A cierta edad, lo único que hace falta es saber medir bien las distancias y no pedir lo imposible
Lo importante son los méritos y la capacidad; ser o no ser útil, servir o no servir. Fue Ihering quien escribió que para ser un buen jurista había que ser un gran escéptico y el escepticismo suele darlo la edad. En el Tribunal Supremo Federal norteamericano a sus jueces sólo los tumba la muerte o la declaración expresa de incapacidad, lo que, por otra parte, es una sólida garantía de independencia e imparcialidad.
El actual presidente del Tribunal, John Roberts, nombrado en 2005 por Bush, tiene ahora 64 años. Bien conservado podría seguir en su cargo otros 30 años más o, al menos, tantos como la magistrada Ruth Bader Ginsbur, histórica abogada defensora de los derechos de la mujer, que con 85 años, desde 1993 que fue nominada por Bill Clinton, vive su profesión con enorme entusiasmo.
Es muy probable que con la edad uno pierda en fuerza y vitalidad; tanto como que se gana en autoridad, reflexión y buen juicio.
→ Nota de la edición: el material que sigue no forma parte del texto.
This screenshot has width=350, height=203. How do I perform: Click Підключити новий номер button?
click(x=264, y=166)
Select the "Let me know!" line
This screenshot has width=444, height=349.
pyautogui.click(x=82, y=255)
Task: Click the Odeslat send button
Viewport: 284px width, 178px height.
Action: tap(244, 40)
Lo proclamó hace muchos años un romano sabio. Quizá lo que suceda es que aquella sociedad a la que Cicerón se dirigía tenga muy poco que ver con la de hoy, donde abunda el desprecio por los mayores porque ya no se necesiten sus conocimientos y se prefieran los ordenadores.
En fin. Lo malo no es llegar a tener 70, 80 o más años. Yo creo que lo malo es no acertar a comportarse adecuada y resignadamente y que la llave para ser feliz se encuentra en no aspirar más allá de lo razonable. Eso es lo que les pasa a muchos; que quieren ser el Papa Francisco cuando su verdadero destino, siendo generosos, hubiera sido ser el cura de su pueblo. Lo primero que el hombre necesita para envejecer es tener decoro, esto es, envejecer sin frivolidad y con los pies pegados al suelo. A cierta edad lo único que hace falta es saber medir bien las distancias y no pedir lo imposible.
Otrosí digo:
Luisa, a quien dedico esta tribuna, acaba de cumplir 70 años.
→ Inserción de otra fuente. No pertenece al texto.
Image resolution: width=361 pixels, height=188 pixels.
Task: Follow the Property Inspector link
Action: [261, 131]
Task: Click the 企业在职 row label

Luisa, la joven septuagenaria, es una es una mujer de cuerpo entero y como mandan los cánones.
Luisa, al igual que Félix, su marido, sabe que lo principal es redondear la vida con la cabeza y el corazón puestos al servicio de ideas y emociones que vuelan por encima de los almanaques.
Luisa, a los amigos que celebraron con ella su cumpleaños, les regaló la siguiente cita de Henry-Frederic Amiel: “Saber envejecer es la obra maestra del arte de vivir”.
Reconoce, querida Luisa, que la vejez es una vocación de la que careces.
*** Javier Gómez de Liaño es abogado, magistrado 'jubilado' y consejero de EL ESPAÑOL.